Just a quick entry. Got an idea for a short story in my seminar yesterday and had to get it down on ‘paper’ before it drove me insane! Again, its just a rough draft so no doubt there are some grammatical errors and punctuation mistakes. As usual, all comments and feedback are welcome. Email address is in the ‘ABOUT’ section if you’d rather post it privately. Enjoy!
The water from the river shone brightly in the sunlight. It was dazzling to stare at but I had been doing it my whole life, it was nothing new to me.
My mother stood by the rivers edge and dipped what little clothes we had into the shining water, making it as clean as she could with the soap she had made from ingredients in the forest.
I paddled further into the water, careful not to let it rise above my neck, the current as strong but so was I, and my body was more then capable of keeping pace with the force of the water.

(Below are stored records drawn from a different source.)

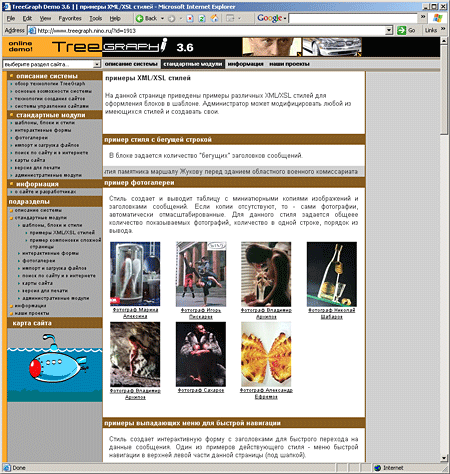The image size is (450, 474).
Task: Select the 'информация' top navigation tab
Action: pos(245,64)
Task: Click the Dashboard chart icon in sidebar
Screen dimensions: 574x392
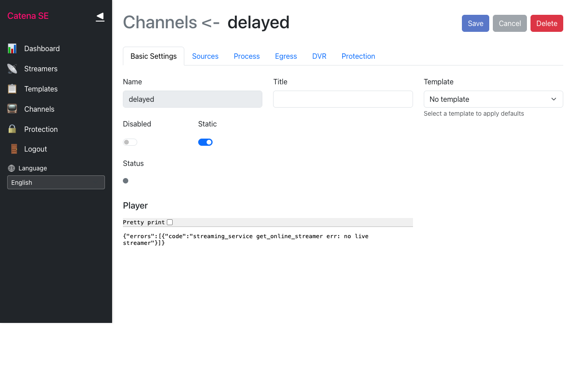Action: tap(12, 48)
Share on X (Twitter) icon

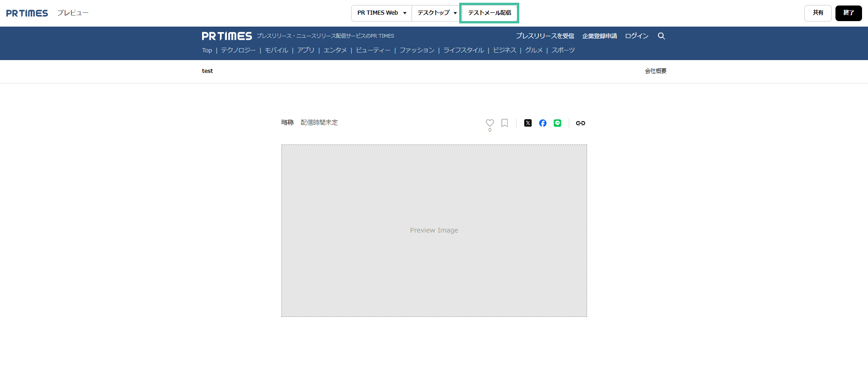click(x=528, y=123)
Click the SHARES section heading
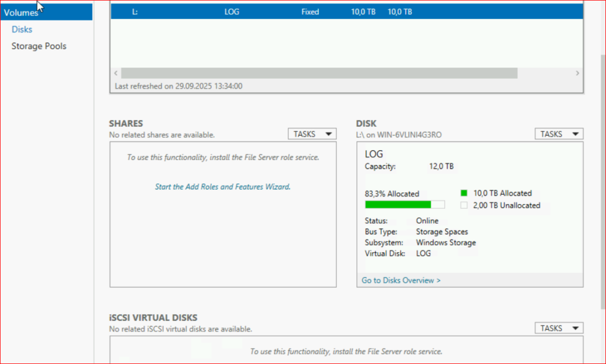This screenshot has height=364, width=606. click(126, 124)
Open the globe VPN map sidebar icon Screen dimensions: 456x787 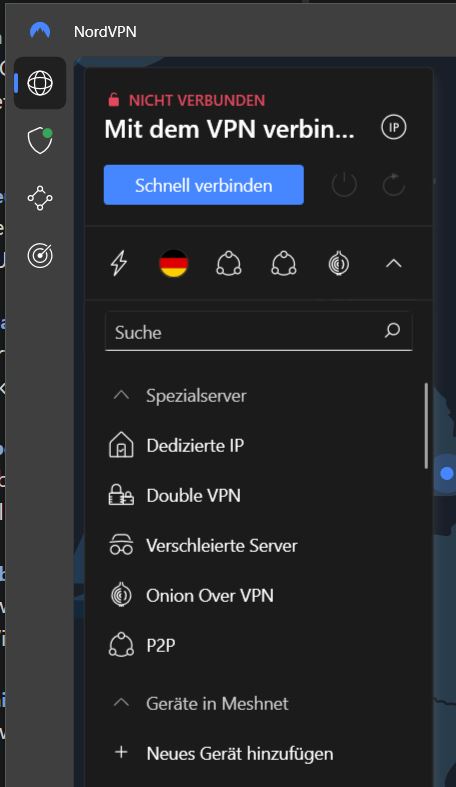[x=40, y=83]
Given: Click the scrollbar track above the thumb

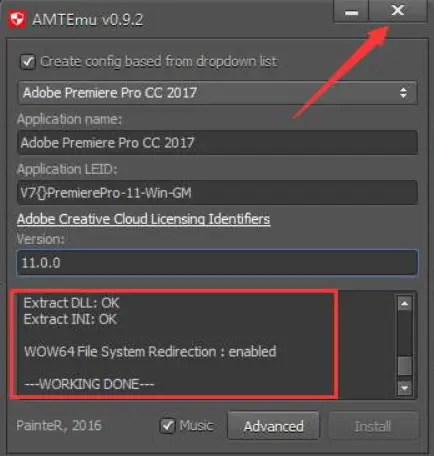Looking at the screenshot, I should click(x=405, y=333).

The water was warm and the thought of losing its vital life giving brought a tear that was quickly washed away once I dunked my head below the water’s skin.

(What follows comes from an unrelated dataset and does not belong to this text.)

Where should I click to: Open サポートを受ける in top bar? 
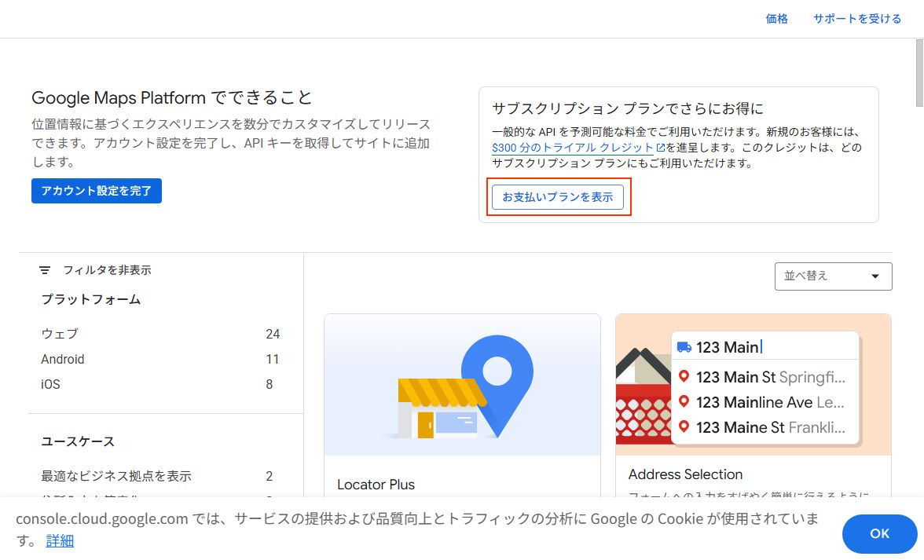point(857,19)
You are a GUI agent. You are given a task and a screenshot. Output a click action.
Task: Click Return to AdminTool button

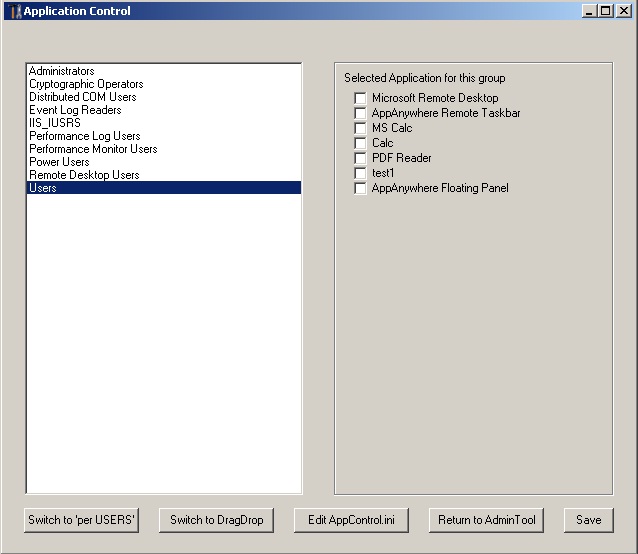487,520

When I re-emerged I could se my mother calling me over to the banks. I swam gracefully back to her and collected a shirt with a small tear in it that looked like it was about to get pulled down the river.
“Thank you my little pani ghora,” she said with a smile on her lips, “you were out too far.”

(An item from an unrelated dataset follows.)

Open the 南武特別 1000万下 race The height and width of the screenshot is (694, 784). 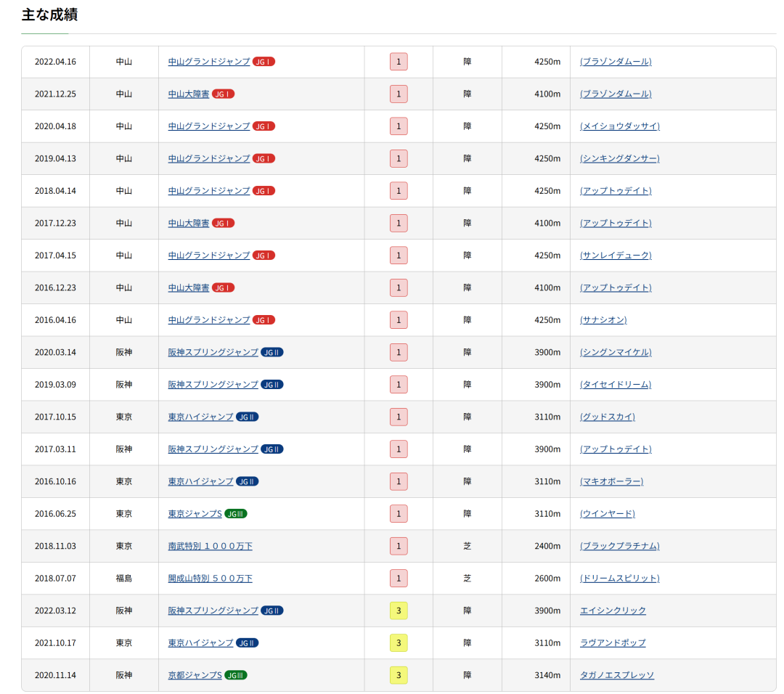210,546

“Ammee! I was not, I was not too far out at all!” I could hear my voice whine as I said it.
“Don’t argue with your ammee little one,” she chided softly.
“You let Bhishma play in the river,” I whispered under my breath.
“Bhishma is earning a living and don’t sass your ammee,” she said, hearing me mutter as only a mother can.
“Those factory owners and their western ways,” I had set her off, “bringing over their lapse values and building their unnatural dams.”
Her voice was getting more and more high pitched as she spoke. I turned my head away, not keen on watching my mother cry. I looked out into the middle of the river and watched my brother, Bhishma, dump a bowl of sand from the river bed onto a boat that floated peacefully in the warm Indian air.
It was at times like this I missed my Baba. He had been gone for two years now and each day had stayed as hard as the last one for my family. I was too young to really remember him but the stories Bhishma told me about him made me swell with pride.
“He was the best sand miner in the entire valley,” he had told me one night not long after he had passed. “He could reach the river bed and be back up with a full bowl of sand twice over before anyone else had even reached the bottom.
“He was fast and strong. He would never let the filthy saanps take away our home.”
It was only a few days now until the builders came. The man with his clipboard was already in the village over. Ticking names and marking houses. These were the people that would be moved somewhere else, the ‘lucky’ ones that would get moved somewhere else.
Lucky was not the right word, even I knew that, India was vast and exciting but people had lived in the same land for hundreds of years; moving them from there home would scar them for generations more.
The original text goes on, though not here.